A: After college, I worked for a year with a nonprofit, Cradles to Crayons [which provides clothes and school supplies to homeless and low-income children.] I got the idea [for my business] . . . riding my bike past a lot of empty warehouses. I grew up practicing at an indoor batting cage. I'm a ballplayer and I thought it was crazy there weren't any in downtown Philly.

Q: Tell me about the business.

A: We have three automatic batting cages that do baseball and softball rounds of hitting. We have slow-pitch softball up through fast-pitch softball (40 to 60 mph) and also a variety of speeds in baseball, 40 to 70 mph.

Q: What's a round and how much does it cost?

A: A round is 16 pitches and costs $2.25, or you can get five rounds for $10.

Q: Who are your customers?

A: There are serious ballplayers and a lot of youth teams. It's a way to play baseball and build your skills year-round. I'm starting to get some fast-pitch and slow-pitch softball players. I would say two-thirds are between 8 and 12, and some high-schoolers, too. I require an adult to accompany kids.

Q: You rent the space here?

A: Yes, $2,500 a month.

Q: How big a business is this?

A: I'm it. I work seven days a week, nine hours a day. I had help building it. I'd like to add some part-time help but I want to see how the first six months go.

Q: How much startup money?

A: $100,000 from family and friends. I'm still taking in money and reinvesting it in the business.

Q: How many customers?

A: I've been getting about 15 to 20 per day, which is really where I need to be at right now.

Q: What do people spend?

A: The average is about $10.

Q: Is there something unique about your batting cages?

A: The history of the building is unique and dates to the 1890s. It was built as an indoor farmers market. After that, it became a movie theater and the screen is still hanging. I put a curtain over it so when balls are coming at people they aren't distracted.

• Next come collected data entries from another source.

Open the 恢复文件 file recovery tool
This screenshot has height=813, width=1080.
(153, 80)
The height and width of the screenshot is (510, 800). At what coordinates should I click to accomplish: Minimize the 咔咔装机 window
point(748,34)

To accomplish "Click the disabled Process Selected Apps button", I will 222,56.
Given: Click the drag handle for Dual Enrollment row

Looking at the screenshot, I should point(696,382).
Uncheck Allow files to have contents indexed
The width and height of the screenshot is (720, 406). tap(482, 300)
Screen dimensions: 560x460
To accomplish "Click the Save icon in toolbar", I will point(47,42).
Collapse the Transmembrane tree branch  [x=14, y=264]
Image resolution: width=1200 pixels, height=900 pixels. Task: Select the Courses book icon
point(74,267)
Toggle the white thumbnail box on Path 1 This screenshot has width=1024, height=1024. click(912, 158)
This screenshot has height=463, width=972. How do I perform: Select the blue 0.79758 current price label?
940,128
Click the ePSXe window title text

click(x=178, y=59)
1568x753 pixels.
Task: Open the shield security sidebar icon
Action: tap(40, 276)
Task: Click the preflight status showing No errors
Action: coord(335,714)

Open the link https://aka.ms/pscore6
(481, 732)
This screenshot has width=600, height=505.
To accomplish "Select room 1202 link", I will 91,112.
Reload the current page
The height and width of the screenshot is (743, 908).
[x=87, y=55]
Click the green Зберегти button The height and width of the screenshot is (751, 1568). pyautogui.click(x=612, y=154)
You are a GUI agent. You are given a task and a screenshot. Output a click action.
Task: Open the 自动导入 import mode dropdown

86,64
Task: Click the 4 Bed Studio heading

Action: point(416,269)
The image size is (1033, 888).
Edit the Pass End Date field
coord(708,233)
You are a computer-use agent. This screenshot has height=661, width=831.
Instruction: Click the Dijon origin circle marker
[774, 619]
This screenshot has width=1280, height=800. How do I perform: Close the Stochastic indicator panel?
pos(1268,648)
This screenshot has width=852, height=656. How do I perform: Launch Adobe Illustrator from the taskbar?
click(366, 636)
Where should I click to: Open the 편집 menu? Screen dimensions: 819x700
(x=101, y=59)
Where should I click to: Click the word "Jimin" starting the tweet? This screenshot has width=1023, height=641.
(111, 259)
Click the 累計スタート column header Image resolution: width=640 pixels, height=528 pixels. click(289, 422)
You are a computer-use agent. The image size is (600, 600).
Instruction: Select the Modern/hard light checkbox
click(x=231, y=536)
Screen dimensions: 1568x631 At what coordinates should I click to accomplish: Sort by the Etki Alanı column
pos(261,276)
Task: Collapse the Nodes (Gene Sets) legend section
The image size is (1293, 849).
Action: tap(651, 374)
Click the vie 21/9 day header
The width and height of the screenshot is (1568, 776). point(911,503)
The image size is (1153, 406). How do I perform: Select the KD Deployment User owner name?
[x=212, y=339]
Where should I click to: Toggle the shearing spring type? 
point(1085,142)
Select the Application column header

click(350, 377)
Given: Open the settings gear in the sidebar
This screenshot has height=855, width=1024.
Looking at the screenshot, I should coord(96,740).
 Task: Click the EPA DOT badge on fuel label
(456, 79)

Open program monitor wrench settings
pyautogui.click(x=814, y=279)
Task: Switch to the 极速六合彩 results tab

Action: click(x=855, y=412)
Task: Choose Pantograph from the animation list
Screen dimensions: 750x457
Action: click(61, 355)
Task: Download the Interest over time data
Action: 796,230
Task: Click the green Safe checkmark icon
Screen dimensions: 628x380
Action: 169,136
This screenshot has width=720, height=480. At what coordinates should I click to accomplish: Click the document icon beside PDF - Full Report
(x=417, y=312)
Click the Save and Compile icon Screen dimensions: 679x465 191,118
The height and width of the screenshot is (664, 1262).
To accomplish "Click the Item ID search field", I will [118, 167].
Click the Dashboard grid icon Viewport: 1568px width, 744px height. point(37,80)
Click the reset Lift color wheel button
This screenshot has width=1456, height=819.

Q: How did the biz plan evolve?

A: I went to the Small Business Development Center at Temple. I wrote a business plan and SBDC assigned a consultant to me. That helped me to raise money.

Q: What's next for the biz?

A: Some batting cages can be entertainment zones and fun centers but when you come here you listen to the [Phillies] game on the radio and it's a center for baseball. My goal is to produce some college-level baseball and softball players out of this batting cage.